Author: Florian Hahn (fhahn)

Changes

Simplify branch on false, starting with the branch from the middle block
to the scalar preheader. Initially this helps simplifying the initial VPlan construction.

Depends on #140405.


Patch is 101.60 KiB, truncated to 20.00 KiB below, full version: https://github.com/llvm/llvm-project/pull/140409.diff

32 Files Affected:

  • (modified) llvm/lib/Transforms/Vectorize/LoopVectorize.cpp (+23-37)
  • (modified) llvm/lib/Transforms/Vectorize/VPlan.h (+18-7)
  • (modified) llvm/lib/Transforms/Vectorize/VPlanAnalysis.cpp (-1)
  • (modified) llvm/lib/Transforms/Vectorize/VPlanConstruction.cpp (+21-23)
  • (modified) llvm/lib/Transforms/Vectorize/VPlanRecipes.cpp (+11-26)
  • (modified) llvm/lib/Transforms/Vectorize/VPlanTransforms.cpp (+23-12)
  • (modified) llvm/lib/Transforms/Vectorize/VPlanValue.h (+5)
  • (modified) llvm/lib/Transforms/Vectorize/VPlanVerifier.cpp (+1-3)
  • (modified) llvm/test/Transforms/LoopVectorize/AArch64/sve-tail-folding-forced.ll (+1-1)
  • (modified) llvm/test/Transforms/LoopVectorize/AArch64/sve-widen-gep.ll (+1-1)
  • (modified) llvm/test/Transforms/LoopVectorize/AArch64/sve2-histcnt-vplan.ll (+8-8)
  • (modified) llvm/test/Transforms/LoopVectorize/AArch64/synthesize-mask-for-call.ll (+24-24)
  • (modified) llvm/test/Transforms/LoopVectorize/AArch64/vplan-printing.ll (+5-5)
  • (modified) llvm/test/Transforms/LoopVectorize/AArch64/widen-call-with-intrinsic-or-libfunc.ll (+8-8)
  • (modified) llvm/test/Transforms/LoopVectorize/PowerPC/vplan-force-tail-with-evl.ll (+2-2)
  • (modified) llvm/test/Transforms/LoopVectorize/RISCV/riscv-vector-reverse.ll (+8-8)
  • (modified) llvm/test/Transforms/LoopVectorize/RISCV/vplan-vp-intrinsics-fixed-order-recurrence.ll (+1-1)
  • (modified) llvm/test/Transforms/LoopVectorize/RISCV/vplan-vp-intrinsics-reduction.ll (+9-11)
  • (modified) llvm/test/Transforms/LoopVectorize/first-order-recurrence-chains-vplan.ll (+16-16)
  • (modified) llvm/test/Transforms/LoopVectorize/first-order-recurrence-sink-replicate-region.ll (+6-12)
  • (modified) llvm/test/Transforms/LoopVectorize/icmp-uniforms.ll (+1-1)
  • (modified) llvm/test/Transforms/LoopVectorize/interleave-and-scalarize-only.ll (+9-9)
  • (modified) llvm/test/Transforms/LoopVectorize/uncountable-early-exit-vplan.ll (+25-25)

..........

■ What the exercise asks ■
Continue the pull request summary on simplifying VPlan branches from the point at which it ends.

■ Entries ■

..........

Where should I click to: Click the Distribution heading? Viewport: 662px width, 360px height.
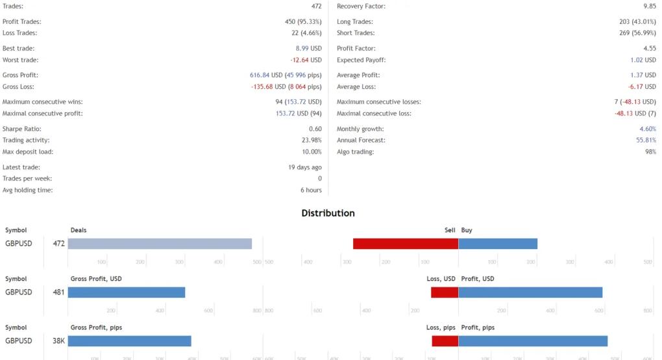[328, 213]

..........

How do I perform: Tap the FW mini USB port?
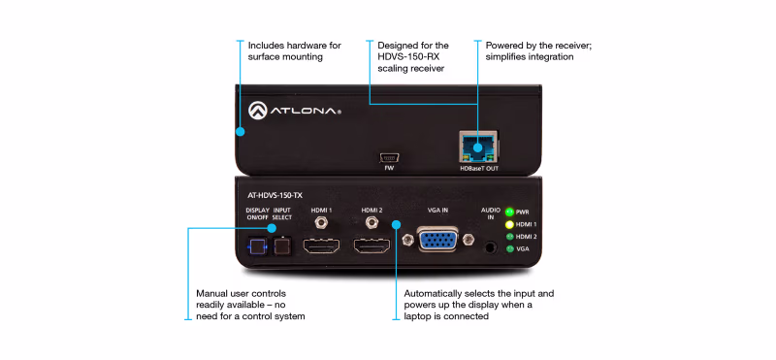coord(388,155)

..........

■ Expected output ■
  • (modified) llvm/test/Transforms/LoopVectorize/vplan-dot-printing.ll (+1-1)
  • (modified) llvm/test/Transforms/LoopVectorize/vplan-iv-transforms.ll (+4-4)
  • (modified) llvm/test/Transforms/LoopVectorize/vplan-printing-before-execute.ll (+4-4)
  • (modified) llvm/test/Transforms/LoopVectorize/vplan-printing-reductions.ll (+18-18)
  • (modified) llvm/test/Transforms/LoopVectorize/vplan-printing.ll (+66-66)
  • (modified) llvm/test/Transforms/LoopVectorize/vplan-sink-scalars-and-merge-vf1.ll (+4-4)
  • (modified) llvm/test/Transforms/LoopVectorize/vplan-sink-scalars-and-merge.ll (+20-20)
  • (modified) llvm/test/Transforms/LoopVectorize/vplan-unused-interleave-group.ll (+1-1)
  • (modified) llvm/test/Transforms/LoopVectorize/vplan-widen-struct-return.ll (+2-2)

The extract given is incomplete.